▶ [Exercise]: Start to finish, copy the data exactly.

▶ [Information shown]:
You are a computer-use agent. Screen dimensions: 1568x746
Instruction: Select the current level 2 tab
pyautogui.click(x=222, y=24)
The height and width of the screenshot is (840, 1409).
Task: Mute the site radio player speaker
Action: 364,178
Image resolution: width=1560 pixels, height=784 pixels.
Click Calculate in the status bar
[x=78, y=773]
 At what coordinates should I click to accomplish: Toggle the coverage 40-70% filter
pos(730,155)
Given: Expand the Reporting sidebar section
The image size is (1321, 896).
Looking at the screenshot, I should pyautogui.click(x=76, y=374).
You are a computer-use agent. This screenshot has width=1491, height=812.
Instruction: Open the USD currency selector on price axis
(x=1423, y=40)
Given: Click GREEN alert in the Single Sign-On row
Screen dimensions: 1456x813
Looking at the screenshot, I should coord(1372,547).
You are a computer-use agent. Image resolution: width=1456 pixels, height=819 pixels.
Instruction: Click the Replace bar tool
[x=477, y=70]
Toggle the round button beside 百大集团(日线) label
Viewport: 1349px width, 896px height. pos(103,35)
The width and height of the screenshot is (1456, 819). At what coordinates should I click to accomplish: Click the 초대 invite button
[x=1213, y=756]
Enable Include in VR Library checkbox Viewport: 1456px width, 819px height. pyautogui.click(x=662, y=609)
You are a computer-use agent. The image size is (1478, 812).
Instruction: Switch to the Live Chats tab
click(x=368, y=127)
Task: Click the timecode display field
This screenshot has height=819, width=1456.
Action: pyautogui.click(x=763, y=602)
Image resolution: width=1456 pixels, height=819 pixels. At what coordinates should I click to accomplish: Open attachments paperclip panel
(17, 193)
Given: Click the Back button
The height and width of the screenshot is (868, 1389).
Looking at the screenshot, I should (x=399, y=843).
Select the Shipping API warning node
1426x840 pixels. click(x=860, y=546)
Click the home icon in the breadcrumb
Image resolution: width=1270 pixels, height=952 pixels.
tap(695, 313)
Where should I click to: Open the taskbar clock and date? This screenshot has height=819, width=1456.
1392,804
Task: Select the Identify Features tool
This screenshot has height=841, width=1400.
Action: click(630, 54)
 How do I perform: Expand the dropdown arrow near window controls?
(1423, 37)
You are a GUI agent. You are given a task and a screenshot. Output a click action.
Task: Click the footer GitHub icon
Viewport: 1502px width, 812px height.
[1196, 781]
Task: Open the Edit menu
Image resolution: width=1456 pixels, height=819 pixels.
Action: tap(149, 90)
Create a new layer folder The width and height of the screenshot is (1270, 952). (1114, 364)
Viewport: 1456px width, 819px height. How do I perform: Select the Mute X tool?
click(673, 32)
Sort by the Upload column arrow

▶ [Response box]:
You are a computer-use agent. Screen dimensions: 1568x746
Instruction: Select the current level 2 tab
pyautogui.click(x=222, y=24)
The height and width of the screenshot is (840, 1409).
Task: Mute the site radio player speaker
Action: 364,178
Image resolution: width=1560 pixels, height=784 pixels.
Click Calculate in the status bar
[x=78, y=773]
 At what coordinates should I click to accomplish: Toggle the coverage 40-70% filter
pos(730,155)
Given: Expand the Reporting sidebar section
The image size is (1321, 896).
Looking at the screenshot, I should pyautogui.click(x=76, y=374).
You are a computer-use agent. This screenshot has width=1491, height=812.
Instruction: Open the USD currency selector on price axis
(x=1423, y=40)
Given: Click GREEN alert in the Single Sign-On row
Screen dimensions: 1456x813
Looking at the screenshot, I should coord(1372,547).
You are a computer-use agent. Image resolution: width=1456 pixels, height=819 pixels.
Instruction: Click the Replace bar tool
[x=477, y=70]
Toggle the round button beside 百大集团(日线) label
Viewport: 1349px width, 896px height. pos(103,35)
The width and height of the screenshot is (1456, 819). At what coordinates should I click to accomplish: Click the 초대 invite button
[x=1213, y=756]
Enable Include in VR Library checkbox Viewport: 1456px width, 819px height. pyautogui.click(x=662, y=609)
You are a computer-use agent. The image size is (1478, 812).
Instruction: Switch to the Live Chats tab
click(x=368, y=127)
Task: Click the timecode display field
This screenshot has height=819, width=1456.
Action: pyautogui.click(x=763, y=602)
Image resolution: width=1456 pixels, height=819 pixels. At what coordinates should I click to accomplish: Open attachments paperclip panel
(17, 193)
Given: Click the Back button
The height and width of the screenshot is (868, 1389).
Looking at the screenshot, I should (x=399, y=843).
Select the Shipping API warning node
1426x840 pixels. click(x=860, y=546)
Click the home icon in the breadcrumb
Image resolution: width=1270 pixels, height=952 pixels.
tap(695, 313)
Where should I click to: Open the taskbar clock and date? This screenshot has height=819, width=1456.
1392,804
Task: Select the Identify Features tool
This screenshot has height=841, width=1400.
Action: click(630, 54)
 How do I perform: Expand the dropdown arrow near window controls?
(1423, 37)
You are a GUI agent. You are given a task and a screenshot. Output a click action.
Task: Click the footer GitHub icon
Viewport: 1502px width, 812px height.
[1196, 781]
Task: Open the Edit menu
Image resolution: width=1456 pixels, height=819 pixels.
Action: tap(149, 90)
Create a new layer folder The width and height of the screenshot is (1270, 952). (1114, 364)
Viewport: 1456px width, 819px height. How do I perform: Select the Mute X tool?
click(673, 32)
Sort by the Upload column arrow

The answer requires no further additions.